[Stored data entries]
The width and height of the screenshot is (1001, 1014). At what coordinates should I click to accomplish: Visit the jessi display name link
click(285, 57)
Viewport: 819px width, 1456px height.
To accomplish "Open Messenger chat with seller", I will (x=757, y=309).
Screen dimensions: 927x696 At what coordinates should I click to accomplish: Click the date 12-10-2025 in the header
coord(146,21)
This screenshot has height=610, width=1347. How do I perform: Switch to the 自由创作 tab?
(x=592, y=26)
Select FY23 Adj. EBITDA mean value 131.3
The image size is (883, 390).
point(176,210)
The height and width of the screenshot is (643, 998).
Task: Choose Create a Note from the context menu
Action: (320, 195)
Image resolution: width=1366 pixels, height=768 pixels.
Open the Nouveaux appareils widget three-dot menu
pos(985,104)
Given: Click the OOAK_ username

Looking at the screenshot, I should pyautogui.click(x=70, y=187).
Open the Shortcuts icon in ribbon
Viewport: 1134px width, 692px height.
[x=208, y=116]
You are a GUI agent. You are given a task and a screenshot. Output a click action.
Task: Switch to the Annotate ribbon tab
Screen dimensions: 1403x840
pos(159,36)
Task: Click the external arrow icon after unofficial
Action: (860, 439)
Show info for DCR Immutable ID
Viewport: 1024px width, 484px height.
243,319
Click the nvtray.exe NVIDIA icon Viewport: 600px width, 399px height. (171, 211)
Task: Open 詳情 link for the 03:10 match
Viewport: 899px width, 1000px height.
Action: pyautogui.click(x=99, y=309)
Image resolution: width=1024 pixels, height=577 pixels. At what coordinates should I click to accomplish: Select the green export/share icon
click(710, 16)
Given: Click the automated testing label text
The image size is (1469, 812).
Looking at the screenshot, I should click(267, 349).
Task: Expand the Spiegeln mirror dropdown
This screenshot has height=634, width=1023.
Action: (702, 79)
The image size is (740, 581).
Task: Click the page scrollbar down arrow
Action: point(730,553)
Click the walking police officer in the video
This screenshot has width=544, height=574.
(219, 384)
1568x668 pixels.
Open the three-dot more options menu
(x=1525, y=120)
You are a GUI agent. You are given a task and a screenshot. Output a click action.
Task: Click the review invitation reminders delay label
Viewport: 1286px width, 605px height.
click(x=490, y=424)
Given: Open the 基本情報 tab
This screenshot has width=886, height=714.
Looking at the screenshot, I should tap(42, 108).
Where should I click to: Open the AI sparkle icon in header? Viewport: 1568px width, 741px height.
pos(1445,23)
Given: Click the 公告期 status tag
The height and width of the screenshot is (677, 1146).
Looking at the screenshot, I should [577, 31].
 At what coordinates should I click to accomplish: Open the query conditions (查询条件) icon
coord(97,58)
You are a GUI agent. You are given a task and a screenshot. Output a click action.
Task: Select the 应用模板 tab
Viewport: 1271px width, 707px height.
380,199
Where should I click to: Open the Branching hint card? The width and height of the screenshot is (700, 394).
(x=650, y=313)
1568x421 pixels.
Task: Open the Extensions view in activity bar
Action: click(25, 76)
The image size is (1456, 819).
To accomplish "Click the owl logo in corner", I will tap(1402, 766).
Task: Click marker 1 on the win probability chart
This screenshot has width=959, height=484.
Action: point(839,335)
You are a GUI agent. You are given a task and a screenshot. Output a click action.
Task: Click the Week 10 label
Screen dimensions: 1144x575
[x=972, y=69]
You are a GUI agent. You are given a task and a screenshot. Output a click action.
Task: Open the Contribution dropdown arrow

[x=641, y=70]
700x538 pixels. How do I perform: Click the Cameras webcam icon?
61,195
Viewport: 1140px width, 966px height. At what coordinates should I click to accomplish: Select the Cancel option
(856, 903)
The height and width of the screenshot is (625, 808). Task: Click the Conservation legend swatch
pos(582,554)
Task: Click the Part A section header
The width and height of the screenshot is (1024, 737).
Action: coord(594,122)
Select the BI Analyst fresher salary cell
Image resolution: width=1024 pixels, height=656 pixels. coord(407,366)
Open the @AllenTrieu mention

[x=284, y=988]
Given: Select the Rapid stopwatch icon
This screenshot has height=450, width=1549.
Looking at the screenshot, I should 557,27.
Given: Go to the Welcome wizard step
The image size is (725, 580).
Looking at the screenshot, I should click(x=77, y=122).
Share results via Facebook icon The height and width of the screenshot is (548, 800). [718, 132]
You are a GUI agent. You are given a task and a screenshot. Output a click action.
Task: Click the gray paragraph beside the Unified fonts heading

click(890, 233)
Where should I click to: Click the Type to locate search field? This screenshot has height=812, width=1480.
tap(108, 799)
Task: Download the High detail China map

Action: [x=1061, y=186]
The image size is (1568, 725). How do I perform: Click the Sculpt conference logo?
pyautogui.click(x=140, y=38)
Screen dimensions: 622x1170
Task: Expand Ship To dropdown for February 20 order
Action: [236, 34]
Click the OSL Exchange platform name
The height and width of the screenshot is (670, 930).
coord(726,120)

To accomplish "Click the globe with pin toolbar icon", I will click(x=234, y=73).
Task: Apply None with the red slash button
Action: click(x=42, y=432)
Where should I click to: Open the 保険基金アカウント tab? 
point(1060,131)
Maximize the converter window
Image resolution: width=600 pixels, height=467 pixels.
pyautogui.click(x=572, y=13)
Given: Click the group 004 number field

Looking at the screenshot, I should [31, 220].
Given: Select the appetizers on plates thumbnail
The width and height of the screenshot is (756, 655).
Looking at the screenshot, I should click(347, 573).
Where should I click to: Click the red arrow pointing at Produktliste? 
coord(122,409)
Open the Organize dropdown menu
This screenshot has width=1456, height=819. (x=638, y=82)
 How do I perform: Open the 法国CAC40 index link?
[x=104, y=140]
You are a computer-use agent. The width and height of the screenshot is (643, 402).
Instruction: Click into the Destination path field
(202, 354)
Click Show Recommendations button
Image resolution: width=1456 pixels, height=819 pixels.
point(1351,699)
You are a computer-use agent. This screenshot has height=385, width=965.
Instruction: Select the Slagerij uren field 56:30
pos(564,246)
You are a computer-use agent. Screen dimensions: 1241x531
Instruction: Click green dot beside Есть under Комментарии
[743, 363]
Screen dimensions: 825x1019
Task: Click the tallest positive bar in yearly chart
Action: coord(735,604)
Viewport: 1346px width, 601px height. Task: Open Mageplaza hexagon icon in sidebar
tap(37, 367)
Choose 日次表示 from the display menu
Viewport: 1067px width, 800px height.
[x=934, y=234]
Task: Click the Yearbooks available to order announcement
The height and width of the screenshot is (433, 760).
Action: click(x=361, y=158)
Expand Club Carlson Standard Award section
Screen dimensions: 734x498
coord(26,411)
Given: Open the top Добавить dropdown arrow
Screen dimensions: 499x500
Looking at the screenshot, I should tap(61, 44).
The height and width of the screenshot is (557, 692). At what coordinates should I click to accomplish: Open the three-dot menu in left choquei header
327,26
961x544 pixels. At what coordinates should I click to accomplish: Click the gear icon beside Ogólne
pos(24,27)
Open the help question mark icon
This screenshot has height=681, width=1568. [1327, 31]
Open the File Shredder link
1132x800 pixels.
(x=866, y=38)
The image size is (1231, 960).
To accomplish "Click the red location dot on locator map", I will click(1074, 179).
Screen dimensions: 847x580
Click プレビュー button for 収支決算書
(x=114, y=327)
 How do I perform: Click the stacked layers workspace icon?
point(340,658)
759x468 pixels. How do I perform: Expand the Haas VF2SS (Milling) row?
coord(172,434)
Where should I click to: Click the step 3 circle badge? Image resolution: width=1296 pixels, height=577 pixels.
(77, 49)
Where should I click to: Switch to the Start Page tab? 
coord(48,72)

Work request
Using the records above, set down exactly the lines from the one with "Image resolution: width=1024 pixels, height=577" through the one with "Given: Click the automated testing label text", inclusive, and nothing more.

Exercise output
Image resolution: width=1024 pixels, height=577 pixels. At what coordinates should I click to accomplish: Select the green export/share icon
click(710, 16)
Given: Click the automated testing label text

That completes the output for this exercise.